Un locataire qui soupçonne une erreur a intérêt à réagir vite, mais sans cesser de payer. La méthode conseillée par de nombreux praticiens consiste à régler le loyer hors charges non contesté, à isoler uniquement le supplément lié à l’augmentation et à le contester par écrit. Dans ce courrier, il faut demander le détail complet du calcul (loyer hors charges de départ, ancien et nouvel IRL, trimestre retenu, date d’effet), la copie de la clause de révision du bail et le DPE complet pour vérifier l’absence de DPE F ou G. En cas de désaccord persistant sur le montant ou la légalité de la hausse, le dossier peut être porté devant la commission départementale de conciliation, puis, si aucun accord ne se dégage, devant le juge des contentieux de la protection, avec à l’appui le bail, les avis d’échéance, les quittances, les relevés bancaires et un calcul précis du trop-perçu éventuel.
| Loyer hors charges actuel | Nouveau loyer si +1,15 % | Surcoût mensuel | Surcoût sur 12 mois |
|---|---|---|---|
| 600 € | 606,90 € | 6,90 € | 82,80 € |
| 800 € | 809,20 € | 9,20 € | 110,40 € |
| 1 000 € | 1 011,50 € | 11,50 € | 138,00 € |
| 1 500 € | 1 517,25 € | 17,25 € | 207,00 € |
En bref
- En juillet 2026, l’Insee publie un nouvel indice de référence des loyers à 148,37, soit une augmentation de 1,15 % sur un an pour les baux d’habitation en France.

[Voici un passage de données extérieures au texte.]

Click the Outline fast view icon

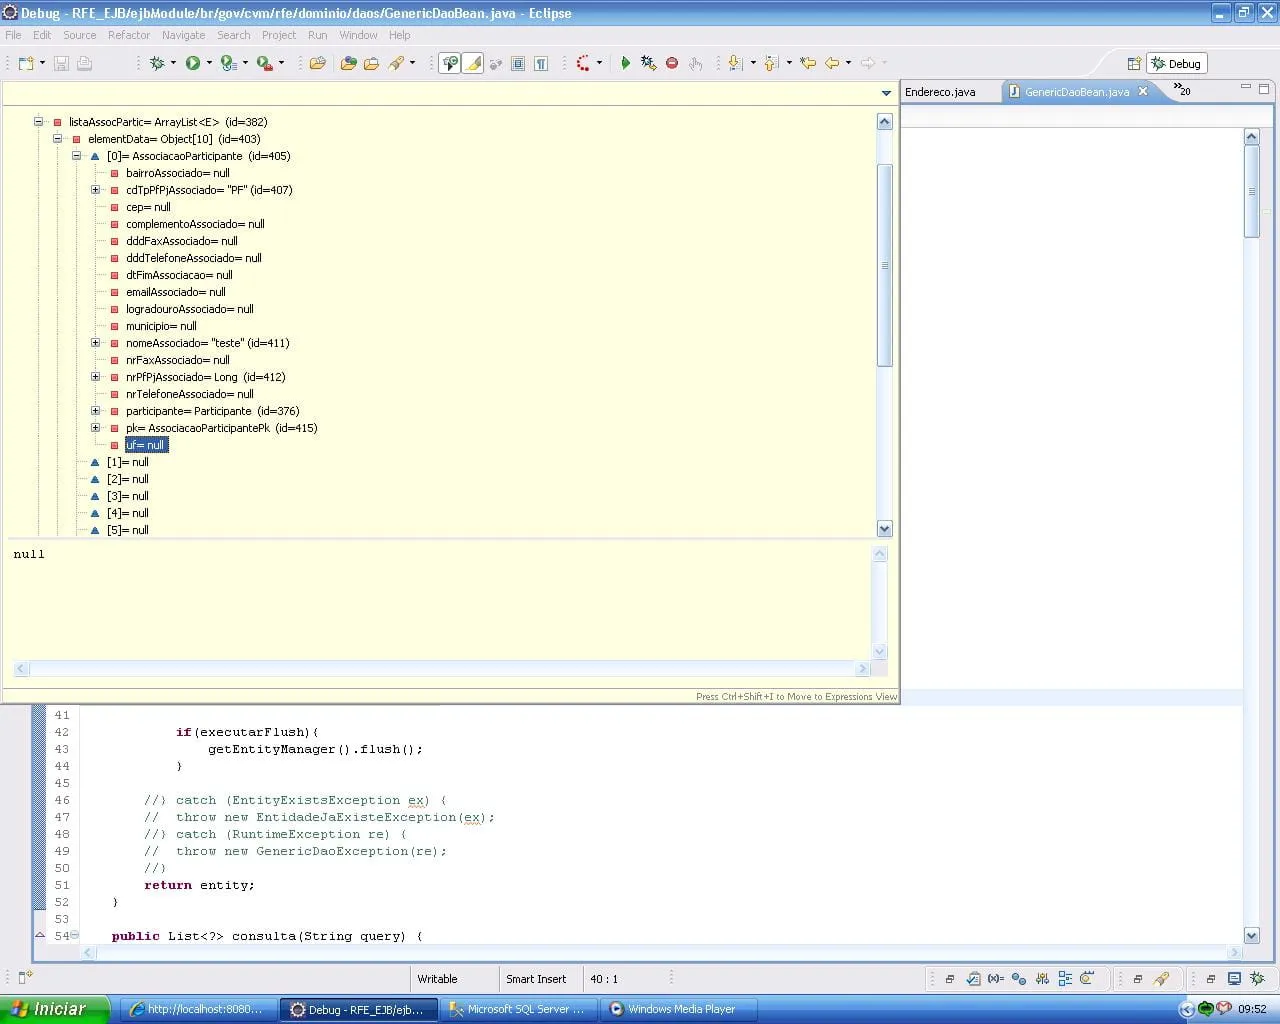1065,979
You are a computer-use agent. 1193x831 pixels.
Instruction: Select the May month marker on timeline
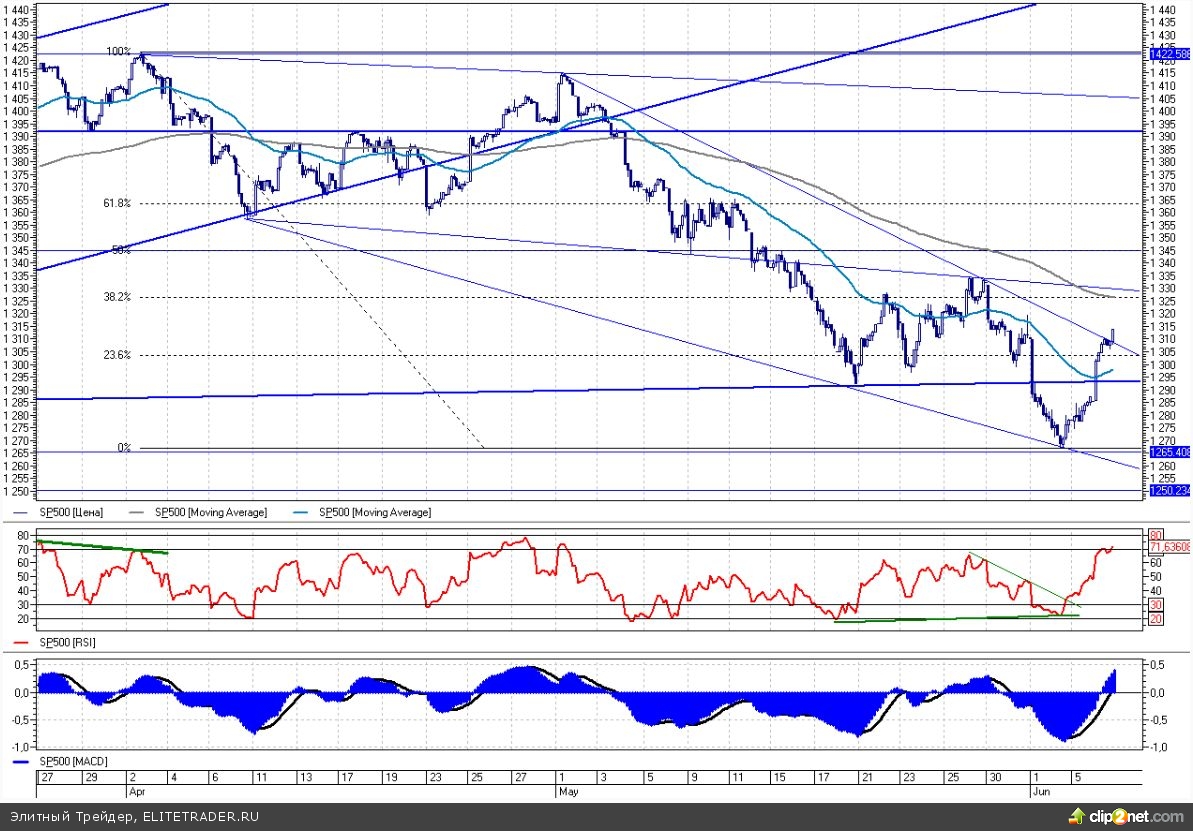(566, 789)
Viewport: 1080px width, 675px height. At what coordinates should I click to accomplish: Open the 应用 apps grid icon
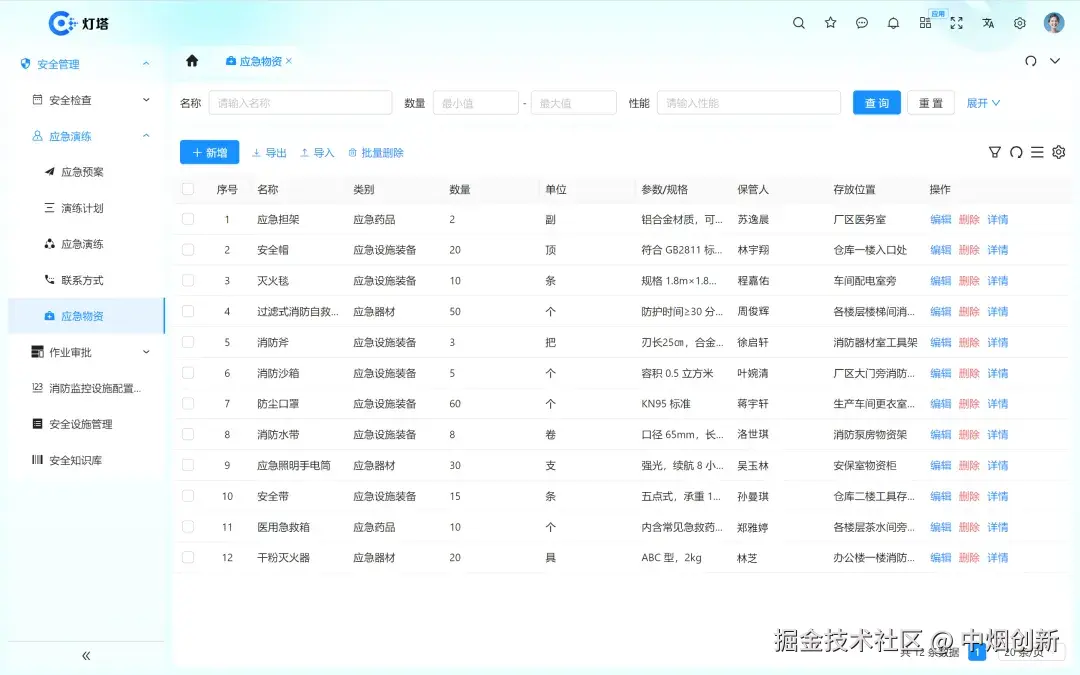click(925, 22)
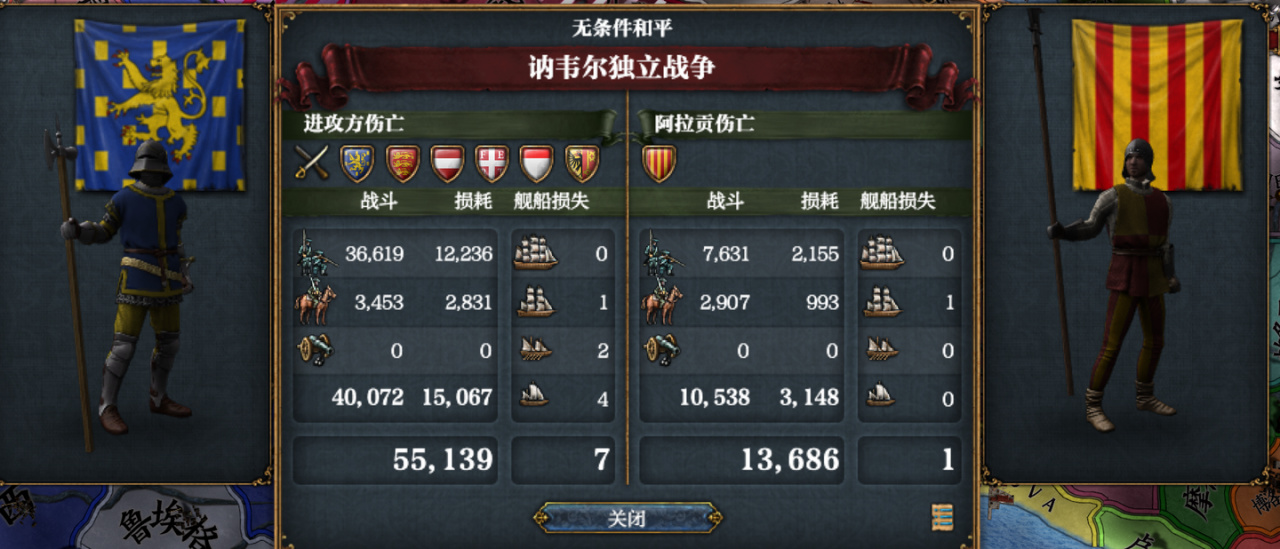The image size is (1280, 549).
Task: Select Aragon's red and yellow striped shield
Action: click(x=659, y=163)
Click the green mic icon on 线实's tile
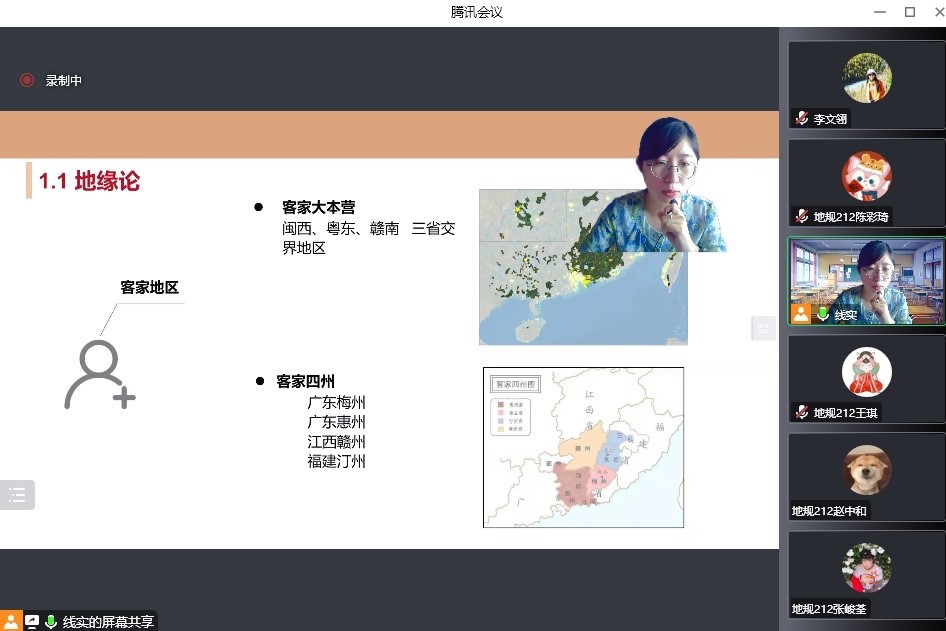 [824, 314]
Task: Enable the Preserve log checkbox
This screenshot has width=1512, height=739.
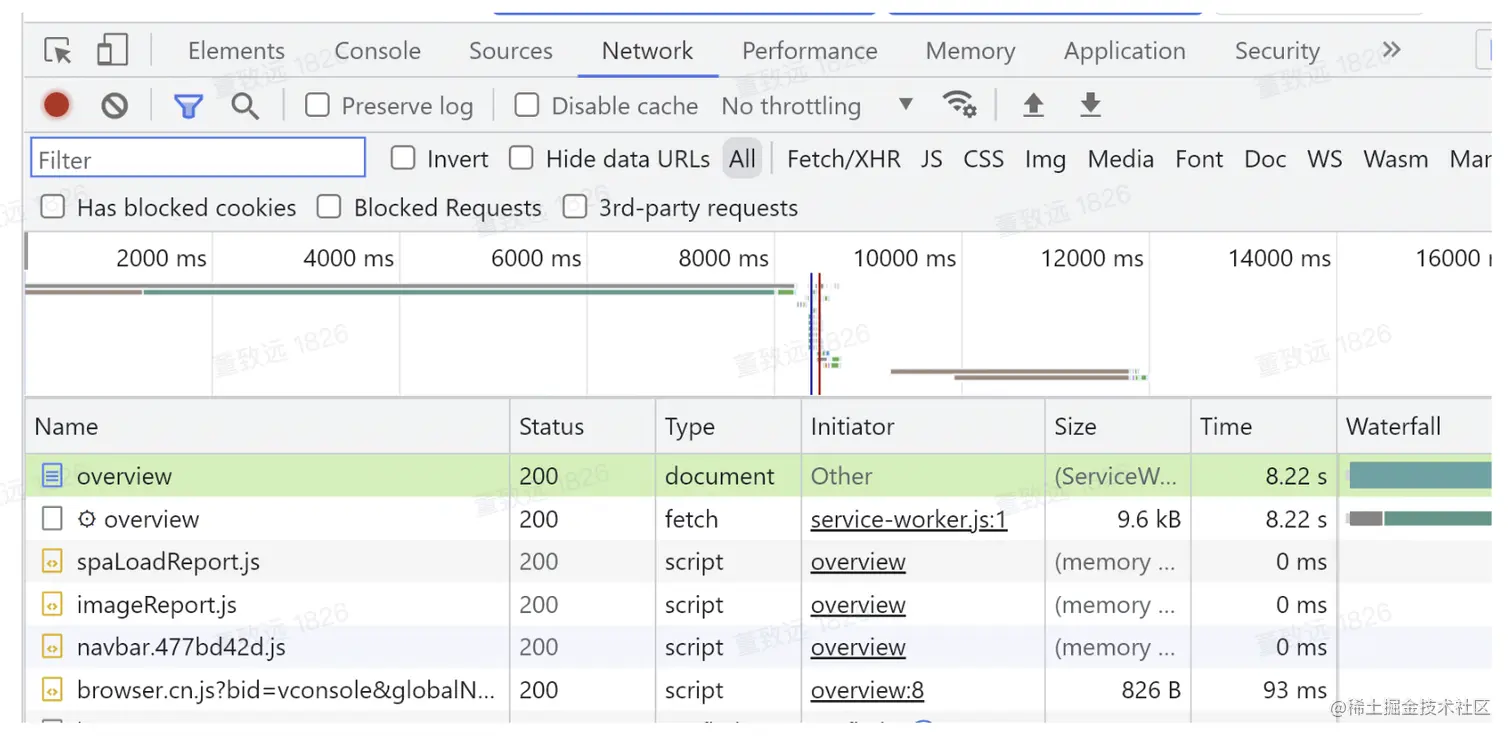Action: click(x=317, y=105)
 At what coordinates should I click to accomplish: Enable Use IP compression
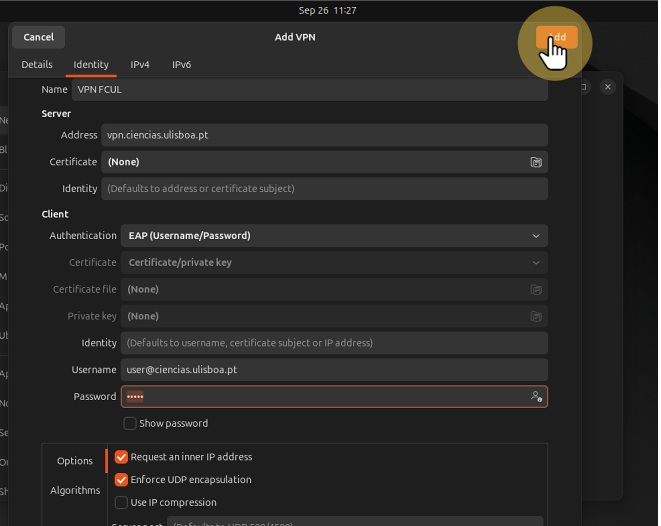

- Cette hausse n’est applicable que si une clause de révision figure au bail, que le logement n’est pas classé F ou G, que la date de révision correspond au bon trimestre et que seul le loyer hors charges est pris en compte, dans le respect d’un délai d’un an.
- En cas de doute sur la légalité de l’augmentation, le locataire peut payer la part non contestée, exiger le détail du calcul et du DPE, puis saisir la commission de conciliation ou le juge pour faire rectifier un trop-perçu éventuel.